SHORT PROBLEM:
Please write out the records below word for word, from the line with "Screen dimensions: 1105x1562 Task: Click the page" to the line with "pos(417,1005)", including both of those lines.

═════ AVAILABLE DATA ═════

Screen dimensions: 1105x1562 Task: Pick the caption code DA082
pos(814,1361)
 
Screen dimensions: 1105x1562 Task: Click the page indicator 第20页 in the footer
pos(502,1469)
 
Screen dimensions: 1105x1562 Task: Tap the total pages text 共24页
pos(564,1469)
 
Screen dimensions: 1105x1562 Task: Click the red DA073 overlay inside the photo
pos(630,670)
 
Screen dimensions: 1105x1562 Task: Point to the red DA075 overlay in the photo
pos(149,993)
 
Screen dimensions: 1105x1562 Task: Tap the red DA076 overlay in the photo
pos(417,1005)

═════
═════ AVAILABLE DATA ═════

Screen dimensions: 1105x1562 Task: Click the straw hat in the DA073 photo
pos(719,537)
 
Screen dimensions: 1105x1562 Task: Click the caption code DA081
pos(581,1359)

═════
═════ AVAILABLE DATA ═════

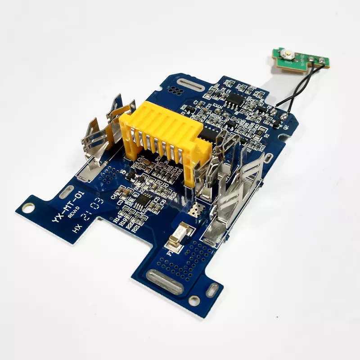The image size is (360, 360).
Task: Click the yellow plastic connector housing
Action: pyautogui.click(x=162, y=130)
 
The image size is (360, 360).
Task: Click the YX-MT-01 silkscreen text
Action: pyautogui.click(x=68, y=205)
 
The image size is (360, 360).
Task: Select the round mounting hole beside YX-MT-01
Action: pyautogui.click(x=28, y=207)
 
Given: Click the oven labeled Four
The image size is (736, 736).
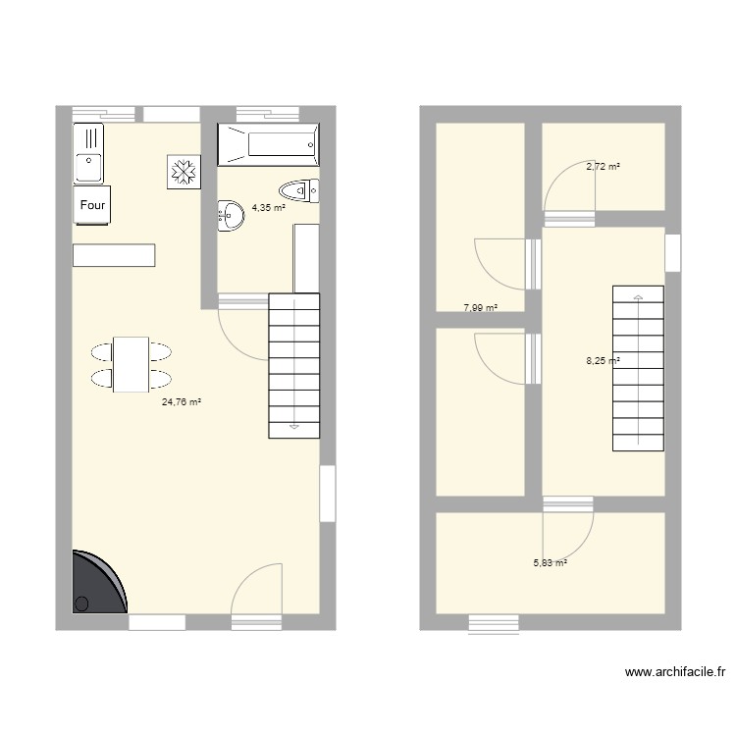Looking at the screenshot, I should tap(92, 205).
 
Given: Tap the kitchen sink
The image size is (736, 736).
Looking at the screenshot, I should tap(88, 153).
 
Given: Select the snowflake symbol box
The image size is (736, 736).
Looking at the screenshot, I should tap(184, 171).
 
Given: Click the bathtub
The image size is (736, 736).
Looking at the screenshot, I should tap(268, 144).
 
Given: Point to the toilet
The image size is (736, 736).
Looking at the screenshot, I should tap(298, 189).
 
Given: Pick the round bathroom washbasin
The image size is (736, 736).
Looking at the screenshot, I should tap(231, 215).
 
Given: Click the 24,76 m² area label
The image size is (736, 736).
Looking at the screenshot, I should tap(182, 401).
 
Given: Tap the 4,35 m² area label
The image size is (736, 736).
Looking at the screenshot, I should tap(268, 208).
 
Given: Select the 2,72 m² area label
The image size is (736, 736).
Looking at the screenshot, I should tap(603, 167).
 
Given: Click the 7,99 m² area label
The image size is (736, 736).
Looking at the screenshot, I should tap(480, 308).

═════

SOLUTION BELOW:
Screen dimensions: 1105x1562 Task: Click the page indicator 第20页 in the footer
pos(502,1469)
 
Screen dimensions: 1105x1562 Task: Tap the total pages text 共24页
pos(564,1469)
 
Screen dimensions: 1105x1562 Task: Click the red DA073 overlay inside the photo
pos(630,670)
 
Screen dimensions: 1105x1562 Task: Point to the red DA075 overlay in the photo
pos(149,993)
 
Screen dimensions: 1105x1562 Task: Tap the red DA076 overlay in the photo
pos(417,1005)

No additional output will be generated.